The main control room is located in the upper level of the machinery compartment just aft of the propulsion units. From here the reactor engineers monitored the reactor and controlled the speed of the ship. The bulkhead common with the engineroom was fitted with large, double-thickness glass windows to permit observation of the main control console from the visitors gallery and the machinery space. Likewise, the console operators could visually monitor the engineroom situation at all times. The main control console was a nerve center whose primary function was to monitor, display and control all the essential functions pertaining to the ship's nuclear reactor, propulsion system, and electrical power plant. For emergency take-home power, a 750 hp electric motor could be coupled to the main turbine through the main gearing. This was originally a non-reversible, low-starting torque motor, designed to take the ship back to port if a loss of nuclear power occurred. It was later upgraded to a reversible, high-starting torque motor affording greater maneuverability, capable of moving the ship clear of its pier in the event of a nuclear hazard while in port. Two supplemental 750 kw diesel generators were designed to start automatically upon failure of either turbine generator. This ensured reliable power for reactor heat removal after shutdown, and also provided sufficient power for the take-home motor and other essential electrical demands.

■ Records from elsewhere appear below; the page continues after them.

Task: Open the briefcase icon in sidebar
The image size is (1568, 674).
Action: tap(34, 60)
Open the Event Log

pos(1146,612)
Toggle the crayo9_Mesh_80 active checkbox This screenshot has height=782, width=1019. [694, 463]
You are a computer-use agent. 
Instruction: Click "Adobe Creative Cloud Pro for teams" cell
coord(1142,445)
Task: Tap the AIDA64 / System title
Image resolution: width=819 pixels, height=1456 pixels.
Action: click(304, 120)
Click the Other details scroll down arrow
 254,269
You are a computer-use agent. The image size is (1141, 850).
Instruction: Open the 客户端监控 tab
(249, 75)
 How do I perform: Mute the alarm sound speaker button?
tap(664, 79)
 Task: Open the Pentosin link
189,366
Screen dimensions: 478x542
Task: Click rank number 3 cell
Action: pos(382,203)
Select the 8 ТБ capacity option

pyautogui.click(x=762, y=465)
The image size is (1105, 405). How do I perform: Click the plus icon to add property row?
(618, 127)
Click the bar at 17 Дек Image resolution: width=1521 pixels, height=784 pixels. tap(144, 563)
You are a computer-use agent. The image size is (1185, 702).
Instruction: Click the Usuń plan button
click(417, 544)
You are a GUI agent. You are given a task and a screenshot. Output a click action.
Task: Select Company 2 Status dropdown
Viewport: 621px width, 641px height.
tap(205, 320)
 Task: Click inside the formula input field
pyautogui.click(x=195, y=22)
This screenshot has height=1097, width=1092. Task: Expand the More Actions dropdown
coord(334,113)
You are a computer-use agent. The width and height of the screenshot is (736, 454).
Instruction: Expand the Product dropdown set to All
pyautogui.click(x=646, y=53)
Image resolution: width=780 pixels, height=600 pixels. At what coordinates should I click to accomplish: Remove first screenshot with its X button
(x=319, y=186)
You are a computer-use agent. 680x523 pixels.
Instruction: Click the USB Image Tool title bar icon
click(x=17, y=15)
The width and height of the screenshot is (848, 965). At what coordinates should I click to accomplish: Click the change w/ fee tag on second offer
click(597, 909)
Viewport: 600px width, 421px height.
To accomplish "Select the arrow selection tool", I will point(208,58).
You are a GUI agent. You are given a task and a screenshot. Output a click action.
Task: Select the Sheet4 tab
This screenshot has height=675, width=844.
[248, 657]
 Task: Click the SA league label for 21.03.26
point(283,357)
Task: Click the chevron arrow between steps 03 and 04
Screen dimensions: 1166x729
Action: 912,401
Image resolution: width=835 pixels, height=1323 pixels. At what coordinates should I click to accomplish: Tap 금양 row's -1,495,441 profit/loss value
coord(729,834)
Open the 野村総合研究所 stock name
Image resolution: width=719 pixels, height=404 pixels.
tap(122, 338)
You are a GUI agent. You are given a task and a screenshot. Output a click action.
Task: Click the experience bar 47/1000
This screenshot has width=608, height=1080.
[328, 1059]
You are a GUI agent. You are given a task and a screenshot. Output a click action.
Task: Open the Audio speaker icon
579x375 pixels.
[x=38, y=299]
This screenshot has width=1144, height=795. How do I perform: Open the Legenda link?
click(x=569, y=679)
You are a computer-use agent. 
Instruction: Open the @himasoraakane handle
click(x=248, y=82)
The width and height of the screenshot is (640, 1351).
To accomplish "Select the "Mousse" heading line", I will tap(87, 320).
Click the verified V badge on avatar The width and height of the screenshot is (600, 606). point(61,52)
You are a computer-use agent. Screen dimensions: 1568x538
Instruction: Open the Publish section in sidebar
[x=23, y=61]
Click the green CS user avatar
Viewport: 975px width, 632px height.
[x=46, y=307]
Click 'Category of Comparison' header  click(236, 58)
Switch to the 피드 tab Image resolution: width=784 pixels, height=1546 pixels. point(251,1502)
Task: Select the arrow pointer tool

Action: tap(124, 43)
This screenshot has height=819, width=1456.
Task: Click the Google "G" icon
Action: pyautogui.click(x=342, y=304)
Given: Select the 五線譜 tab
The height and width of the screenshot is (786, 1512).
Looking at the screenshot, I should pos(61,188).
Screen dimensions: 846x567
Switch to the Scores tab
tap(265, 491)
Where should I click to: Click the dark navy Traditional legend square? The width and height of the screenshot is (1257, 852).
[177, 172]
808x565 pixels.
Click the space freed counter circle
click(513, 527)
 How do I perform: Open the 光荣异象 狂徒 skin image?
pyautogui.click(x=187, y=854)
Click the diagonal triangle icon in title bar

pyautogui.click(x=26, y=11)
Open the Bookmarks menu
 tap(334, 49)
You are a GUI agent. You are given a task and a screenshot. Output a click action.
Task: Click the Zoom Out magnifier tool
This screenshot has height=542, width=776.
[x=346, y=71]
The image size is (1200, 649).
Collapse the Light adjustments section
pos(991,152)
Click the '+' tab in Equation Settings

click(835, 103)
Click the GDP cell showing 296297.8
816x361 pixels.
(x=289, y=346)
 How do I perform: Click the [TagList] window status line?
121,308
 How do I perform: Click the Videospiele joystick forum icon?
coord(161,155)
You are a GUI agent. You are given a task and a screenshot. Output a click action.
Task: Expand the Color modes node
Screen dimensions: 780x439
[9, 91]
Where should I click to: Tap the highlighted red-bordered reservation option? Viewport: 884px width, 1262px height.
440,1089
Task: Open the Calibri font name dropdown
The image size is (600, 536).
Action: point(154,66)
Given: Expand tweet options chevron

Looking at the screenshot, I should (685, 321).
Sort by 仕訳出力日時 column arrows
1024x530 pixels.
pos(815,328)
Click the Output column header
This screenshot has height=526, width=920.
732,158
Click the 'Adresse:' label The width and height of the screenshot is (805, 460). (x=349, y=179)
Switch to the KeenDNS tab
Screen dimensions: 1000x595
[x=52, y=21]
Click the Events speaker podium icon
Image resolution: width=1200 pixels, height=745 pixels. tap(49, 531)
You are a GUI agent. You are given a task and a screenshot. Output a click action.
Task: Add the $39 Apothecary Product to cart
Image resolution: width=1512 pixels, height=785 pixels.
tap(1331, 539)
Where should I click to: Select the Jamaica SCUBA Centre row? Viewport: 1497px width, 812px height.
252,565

While the non-reactor machinery components were typical of those found in conventional steam turbine plants, numerous departures from conventional arrangements were necessary. As reported in a maritime journal of the day: ...the saturated steam conditions produced by the reactor required special precautions by the turbine manufacturer to prevent blade erosion. Consequently, the last three stages of the 9-stage impulse-type, high pressure turbine incorporated moisture-collecting provisions in the diaphragm design. Similar provisions were provided in 6 of the 7 stages of the L-P turbine. In addition, the exhaust from the H-P entered a twostage moisture separator, which by baffles and centrifugal force, dried the steam before it entered the L-P. Another departure from conventional practice was the 750-hp take-home motor, which required a special coupling to be designed by the gear manufacturer to engage the high-pressure, high-speed pinion.